----- Selected excerpt

Origin of COVID-19 Becomes Clearer, Studies Find

Origin of COVID-19 Becomes Clearer, Studies Find

More scientific studies conclude that COVID-19 evolved naturally and is more widespread than previously known. Researchers have traced the origins of SARS-CoV-2, the virus that causes COVID-19, to bats and pangolins not only in China, but also in other hotspots in Southeast Asia and Japan.

According to The Wall Street Journal, a recent study found that a single change in the genetic structure of the spike protein of the virus allowed it to infect humans.

“All those viruses are coming from nature,” said Dr. Robert Garry, assistant professor of microbiology and immunology at Tulane University School of Medicine in New Orleans, co-author of that study.

Another study published in February in Nature found evidence that SARS-CoV-2 related coronaviruses were widely circulating in bats and pangolin in Southeast Asia. According to the Journal, Dr. Stanley Perlman, a virologist at the University of Iowa who has been studying coronaviruses for 38 years, said the new studies reveal that “nature developed this virus without human intervention.”

The World Health Organization (WHO) has also been investigating the origins of the virus, and its team of experts believe it while the theory that the COVID-19 originated accidentally in a Wuhan, China laboratory is not “entirely off the table,” they consider this possibility extremely unlikely. WHO is expected to publish a full report about its findings in Wuhan in a few weeks, according to the Journal.

----------
----- Data for analysis

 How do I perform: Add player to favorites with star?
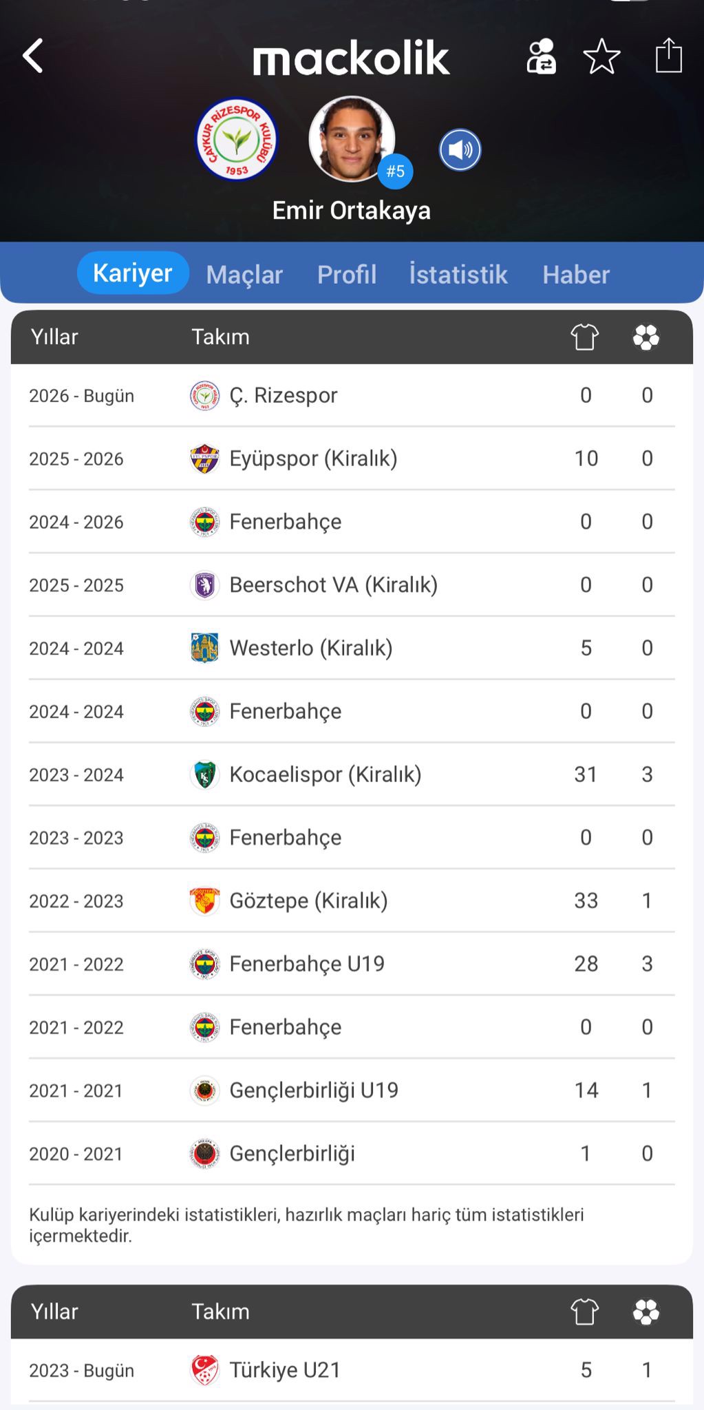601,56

----------
----- Data for analysis

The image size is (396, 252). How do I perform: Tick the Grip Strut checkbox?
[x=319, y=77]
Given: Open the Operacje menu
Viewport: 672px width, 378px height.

----------

(Questions on the material)
**1)** List every organization or publication named in the article on the origin of COVID-19.
**2)** Answer these questions using the article on the origin of COVID-19:
(a) For how many years has Dr. Stanley Perlman been studying coronaviruses?
(b) Which publication ran the study in February about coronaviruses circulating in bats and pangolins in Southeast Asia?
(c) According to the recent study, what allowed the virus to infect humans?
**3)** Continue the article on the origin of COVID-19 from the point where it stops.
The records are separate from the article on the origin of COVID-19.

(Answers for this exercise)
**1)**
The Wall Street Journal
Tulane University School of Medicine
Nature
University of Iowa
World Health Organization (WHO)

**2)**
(a) 38 years.
(b) Nature.
(c) A single change in the genetic structure of the virus's spike protein.

**3)**
Scientists predict that the current pandemic may signal more scourges in the future. A recent Australian investigation revealed the factors that could determine where the next catastrophe will probably occur and why. According to scientists conducting the research, emerging infections are the result of increased animal-to-human interfacing, globalization, and failing healthcare systems.

According to Fast Company, the worst infectious viruses that have threatened us globally have been zoonotic, meaning they traveled from animals to humans. While there is has been speculation that SARS-CoV-2, the virus that causes COVID-19, may have jumped from horseshoe bats to humans at a wet market in Wuhan, China, there has been no scientific proof of this occurrence. However, an outbreak of a similar virus, SARS, began at a comparable market in 2002, after the virus spread from bats to civets.

Michael Walsh, the lead author of the Australian study, and an infectious disease epidemiologist at the University of Sidney’s’ School of Public Health, said his analysis shows that areas in Africa and parts of Asia are most at risk.

Walsh says that societies “need to think about ways to minimize contact between wildlife and humans as much as possible, which means working with forest departments and other land management agencies to think about ways to reduce the sharing of space.”